Most of Michigan's lake - strewn terrain is gently rolling. Virtually all of it used to be covered with dense forests that long ago attracted the attention of loggers, who began arriving in Michigan in the mid - 19th century.

Especially prized were the stands of towering white pines, which could easily be milled into building material. Huge amounts of pine were harvested to build houses, first for French settlers in Detroit (later to become one of the most industrialized cities in the world), then for settlers who poured into Michigan from the East after the opening of the Erie Canal in 1825. The pines also supplied building material for the cities that began to spring up on the treeless Great Plains. By the turn of the century, the state's woodlands started to disappear. Timber barons soon transferred operations to the Pacific Northwest and left the exposed earth of Michigan to the farmers.

But some areas proved to be unsuitable for anything but forest. The farmers departed too, leaving much of the woodland to restore itself. Only in the southern half of the Lower Peninsula did agriculture thrive. Farmers who had abandoned the thin soil of New England settled here and built Yankee farmhouses. Thus visitors to the area may fell they have somehow strayed into a corner of Vermont.

ODDITIES AND SPECIALITIES OF THE MICHIGAN.

When Dr. John H. Kellogg of Battle Creek created cornflakes to serve as a nutritious dish for sanitarium patients, he started an industry. Today Battle Creek is the world's leading producer of breakfast cereals.

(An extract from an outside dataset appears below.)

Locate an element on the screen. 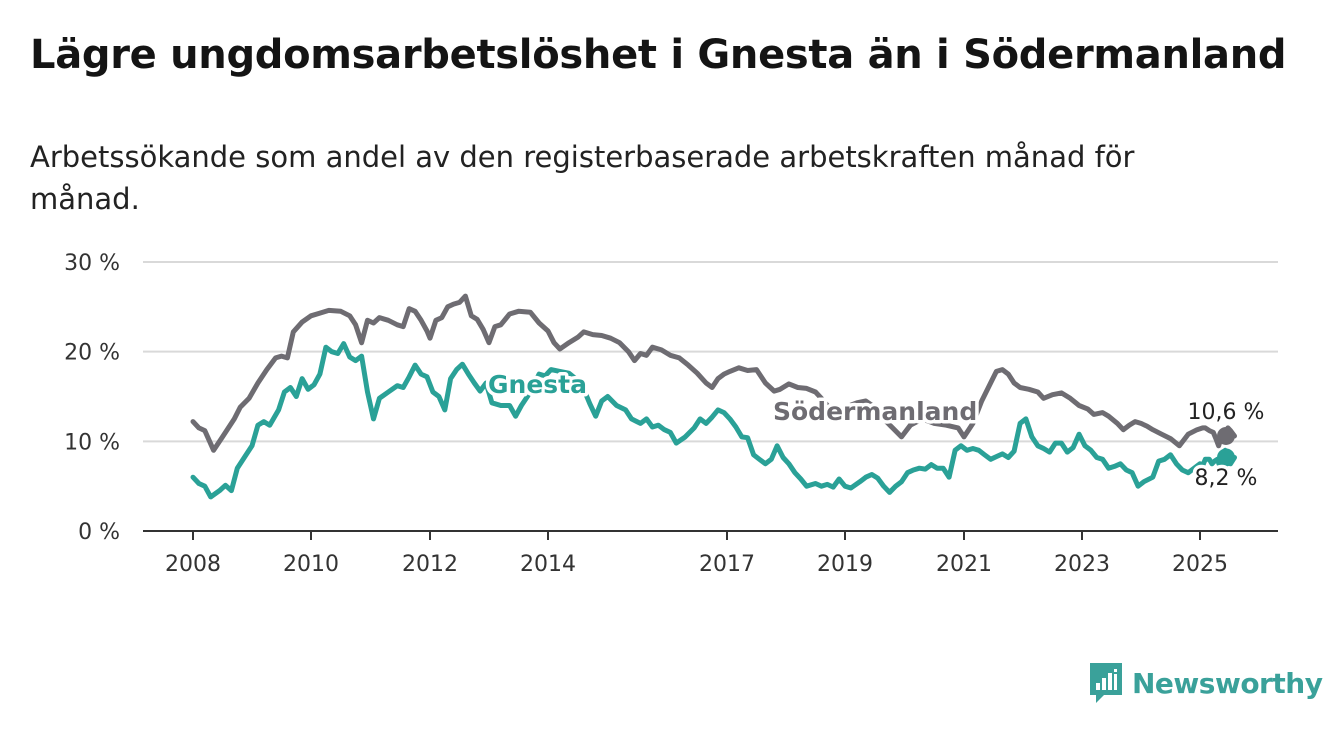 This screenshot has width=1340, height=734. end-point-södermanland is located at coordinates (1226, 436).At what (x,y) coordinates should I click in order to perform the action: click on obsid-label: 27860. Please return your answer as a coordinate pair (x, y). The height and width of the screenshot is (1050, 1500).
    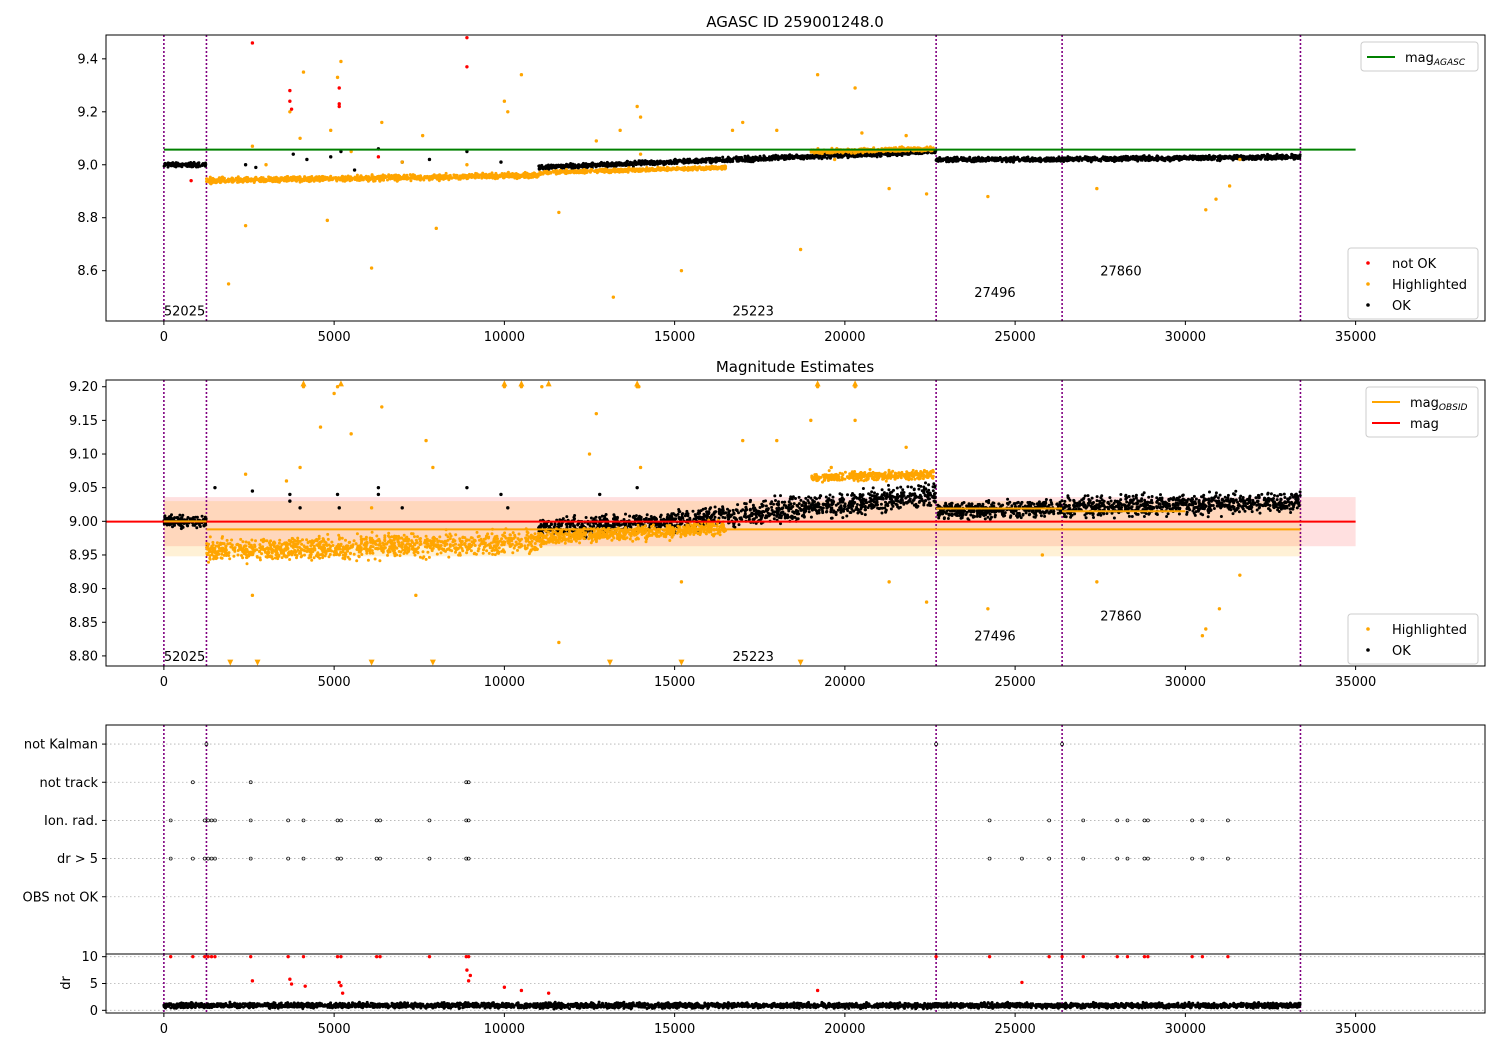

The southwest Michigan town of Holland is the only place in the U.S. where Dutch - originated delftware pottery is made.

Northern Michigan is the site of the National Mushroom Hunting Championship every May, when mushroom fanciers take to the woods to search out the prized morel mushrooms that grow there in profusion.

Despite its novelty, the reason for the naming of the Be God to Your Mother - in - Law Bridge (built in 1880 across the Black River in Croswell) has been lost in the mists if time.

Although Michigan is nicknamed the Wolverine State, the small, bearlike creatures are exceedingly rare there. The only ones most Michiganders ever see are in the Detroit Zoo.